Task list:
A: Decide whether each statement agrees with the account of the alimentary canal. Answer yes or no for each, and quote the deciding words.
(i) The salivary glands contain enzyme-producing cells.
(ii) The radula caecum is small.
(iii) The mouth of Serpulorbis zelandicus is a horizontal slit.
B: In the account of the alimentary canal, what is the intestine devoted to?
C: Extend the account of the alimentary canal, picking up after its final sentence.

Start of Text shown

II. The Alimentary Canal
The Vermetidae—as shown by Yonge (1932)—are among those prosobranchs that have developed a crystalline style, in correlation with the mode of continuous feeding on fine particles. The foregut is a simplified region producing an abundant mucus supply by which food is carried back to the stomach. In the specialized stomach region the food particles are stirred and subjected to preliminary digestion by the style, and sorted by ciliary action, after which assimilable material is passed into the digestive diverticula. As usual in current-feeding animals, the intestine is devoted to the formation of firm faeces.
The mouth in Serpulorbis zelandicus is a vertical slit, equipped with a pair of cuticular jaws, whose edges diverge below on either side of a protrusible odontophore. The apposable margins of the jaws are strengthened by a row of chitinous denticles, each secreted by a single underlying columnar cell; they are powerful enough to take a firm grasp of a needle placed in the buccal cavity. As the mucus-

bound food material is picked up from the foot by the jaw-plates, the radular teeth are erected, and their sharply pointed cusps rake the food inside the mouth. Here it is passed backward by ciliary currents along the glandular dorsal region of the pharynx. The pharynx (Fig. 1, PH.) has the usual structure—a stout ovoid bulb with an odontophore supported by paired cartilages. The radula caecum is small, projecting only a short distance through the pharynx floor. Its recurved tip (Fig. 1, R.CM.) rests just beneath the base of the oesophagus. Tiny paired salivary glands (Fig. 1, S.G.) open through the pharynx roof at the beginning of the oesophagus. They are visible in dissection as diffuse whitish lobules, and their tubules are without lumina, with mucous cells containing a light-staining secretion, but with no trace of enzyme-producing cells. The ducts are short and narrow (150μ) with ciliated cells sparsely distributed between stouter gland cells.

End of Text shown
Start of Records shown

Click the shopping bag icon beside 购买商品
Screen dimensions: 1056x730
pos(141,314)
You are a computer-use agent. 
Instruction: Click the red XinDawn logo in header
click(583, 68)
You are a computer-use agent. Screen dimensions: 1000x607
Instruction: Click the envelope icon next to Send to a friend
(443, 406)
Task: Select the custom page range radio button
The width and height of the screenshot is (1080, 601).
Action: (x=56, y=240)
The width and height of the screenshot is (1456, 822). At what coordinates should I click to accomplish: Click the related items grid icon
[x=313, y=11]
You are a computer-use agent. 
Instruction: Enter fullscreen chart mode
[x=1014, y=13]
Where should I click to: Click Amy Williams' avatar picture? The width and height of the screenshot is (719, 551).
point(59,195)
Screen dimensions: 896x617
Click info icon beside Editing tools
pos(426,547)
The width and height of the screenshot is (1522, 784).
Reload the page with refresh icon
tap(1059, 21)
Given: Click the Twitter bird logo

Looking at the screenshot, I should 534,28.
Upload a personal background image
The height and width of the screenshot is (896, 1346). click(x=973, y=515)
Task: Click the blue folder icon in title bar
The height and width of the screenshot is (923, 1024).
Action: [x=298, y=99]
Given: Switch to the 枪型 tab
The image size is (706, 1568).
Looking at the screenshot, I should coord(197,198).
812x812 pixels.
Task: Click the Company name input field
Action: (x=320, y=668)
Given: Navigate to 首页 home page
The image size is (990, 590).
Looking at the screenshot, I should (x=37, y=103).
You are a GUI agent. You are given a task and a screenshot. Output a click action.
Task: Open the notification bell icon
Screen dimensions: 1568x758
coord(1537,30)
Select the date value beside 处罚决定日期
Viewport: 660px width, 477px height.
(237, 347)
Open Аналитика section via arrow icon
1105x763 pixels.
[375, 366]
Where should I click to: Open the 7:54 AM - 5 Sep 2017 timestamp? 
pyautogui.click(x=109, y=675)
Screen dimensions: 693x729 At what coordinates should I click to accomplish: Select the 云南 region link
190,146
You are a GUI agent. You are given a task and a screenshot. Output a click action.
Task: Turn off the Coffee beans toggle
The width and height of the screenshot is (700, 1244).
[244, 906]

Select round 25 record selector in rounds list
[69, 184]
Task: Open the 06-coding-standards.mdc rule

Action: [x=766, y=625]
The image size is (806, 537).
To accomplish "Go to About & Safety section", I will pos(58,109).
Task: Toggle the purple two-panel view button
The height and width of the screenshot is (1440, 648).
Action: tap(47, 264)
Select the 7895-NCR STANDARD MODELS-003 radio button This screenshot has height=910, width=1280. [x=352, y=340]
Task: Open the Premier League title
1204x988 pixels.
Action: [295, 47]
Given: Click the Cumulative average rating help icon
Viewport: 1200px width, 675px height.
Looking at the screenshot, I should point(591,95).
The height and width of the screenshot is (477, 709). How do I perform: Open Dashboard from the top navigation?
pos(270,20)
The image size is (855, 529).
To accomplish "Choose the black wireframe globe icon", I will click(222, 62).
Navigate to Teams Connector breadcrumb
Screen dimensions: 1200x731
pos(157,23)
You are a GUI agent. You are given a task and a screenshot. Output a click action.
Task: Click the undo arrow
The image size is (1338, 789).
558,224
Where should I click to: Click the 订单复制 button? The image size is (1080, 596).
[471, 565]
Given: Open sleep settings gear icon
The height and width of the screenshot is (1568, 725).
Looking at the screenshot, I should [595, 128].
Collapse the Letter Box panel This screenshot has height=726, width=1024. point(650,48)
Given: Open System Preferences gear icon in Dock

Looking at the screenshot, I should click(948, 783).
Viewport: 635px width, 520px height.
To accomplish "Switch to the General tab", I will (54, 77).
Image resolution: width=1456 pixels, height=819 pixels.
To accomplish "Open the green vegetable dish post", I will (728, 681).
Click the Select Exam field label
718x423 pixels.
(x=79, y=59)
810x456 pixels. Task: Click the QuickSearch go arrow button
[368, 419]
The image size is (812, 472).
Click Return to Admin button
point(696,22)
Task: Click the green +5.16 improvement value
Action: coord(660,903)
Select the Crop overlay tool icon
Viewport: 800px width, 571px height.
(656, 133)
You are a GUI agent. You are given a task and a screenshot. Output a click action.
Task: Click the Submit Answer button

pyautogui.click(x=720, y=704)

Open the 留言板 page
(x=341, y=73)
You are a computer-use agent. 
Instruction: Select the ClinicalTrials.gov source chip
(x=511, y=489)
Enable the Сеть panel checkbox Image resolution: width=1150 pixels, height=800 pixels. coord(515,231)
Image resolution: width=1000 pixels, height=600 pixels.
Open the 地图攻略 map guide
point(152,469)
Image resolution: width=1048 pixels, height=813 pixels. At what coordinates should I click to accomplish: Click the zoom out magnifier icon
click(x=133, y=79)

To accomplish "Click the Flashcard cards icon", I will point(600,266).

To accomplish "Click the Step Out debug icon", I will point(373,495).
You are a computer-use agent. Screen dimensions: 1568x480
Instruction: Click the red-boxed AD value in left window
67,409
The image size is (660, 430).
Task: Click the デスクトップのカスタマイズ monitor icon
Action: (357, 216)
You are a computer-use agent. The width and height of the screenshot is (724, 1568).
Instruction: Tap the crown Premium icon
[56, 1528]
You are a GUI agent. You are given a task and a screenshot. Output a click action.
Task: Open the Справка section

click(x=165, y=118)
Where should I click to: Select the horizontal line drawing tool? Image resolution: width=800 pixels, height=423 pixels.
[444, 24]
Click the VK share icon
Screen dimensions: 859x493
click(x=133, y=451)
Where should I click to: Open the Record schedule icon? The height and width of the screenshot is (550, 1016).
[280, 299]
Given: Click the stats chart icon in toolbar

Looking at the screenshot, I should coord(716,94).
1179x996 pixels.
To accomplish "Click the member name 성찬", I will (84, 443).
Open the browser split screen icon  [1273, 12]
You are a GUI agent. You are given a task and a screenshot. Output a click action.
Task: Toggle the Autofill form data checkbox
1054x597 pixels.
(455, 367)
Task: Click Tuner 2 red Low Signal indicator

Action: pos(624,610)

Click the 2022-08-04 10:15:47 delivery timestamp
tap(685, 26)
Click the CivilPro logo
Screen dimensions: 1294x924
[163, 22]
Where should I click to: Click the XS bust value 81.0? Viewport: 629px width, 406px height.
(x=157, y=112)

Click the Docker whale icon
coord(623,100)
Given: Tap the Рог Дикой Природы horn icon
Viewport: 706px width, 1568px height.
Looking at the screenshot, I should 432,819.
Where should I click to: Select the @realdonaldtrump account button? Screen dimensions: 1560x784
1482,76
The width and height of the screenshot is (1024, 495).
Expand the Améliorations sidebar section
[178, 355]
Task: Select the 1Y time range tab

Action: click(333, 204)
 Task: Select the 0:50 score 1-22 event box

End of Records shown

Expected responses:
A:
(i) No: "with no trace of enzyme-producing cells"
(ii) Yes: "The radula caecum is small, projecting only a short distance through the pharynx floor"
(iii) No: "The mouth in Serpulorbis zelandicus is a vertical slit"

B: The formation of firm faeces.

C:
The oesophagus widens behind the nerve ring to form a spacious, thin-walled tube (1 ½mm. in diameter) with impermanent longitudinal folds. Two ridges are, however, more constant, bounding the dorsal food-conducting tract leading from the pharynx and passing down the left side of the oesophagus at the site of visceral torsion. The food tract finally passes backwards along the oesophageal floor, remaining distinct with taller lateral folds for two-thirds the distance to the stomach. Posteriorly the oesophagus becomes narrower (½mm.) and its epithelium is thrown into a series of more permanent folds, with very distinct ciliary currents leading along the summits towards the stomach. As in other style-bearers there remain no traces of the ventral glandular pouches of the anterior oesophagus. The cells of the morphologically dorsal food tract are taller (50μ), but the whole lining epithelium is uniformly ciliated and glandular, with mucous cells staining lightly with haematoxylin, and forming by their secretion the oesophageal food string.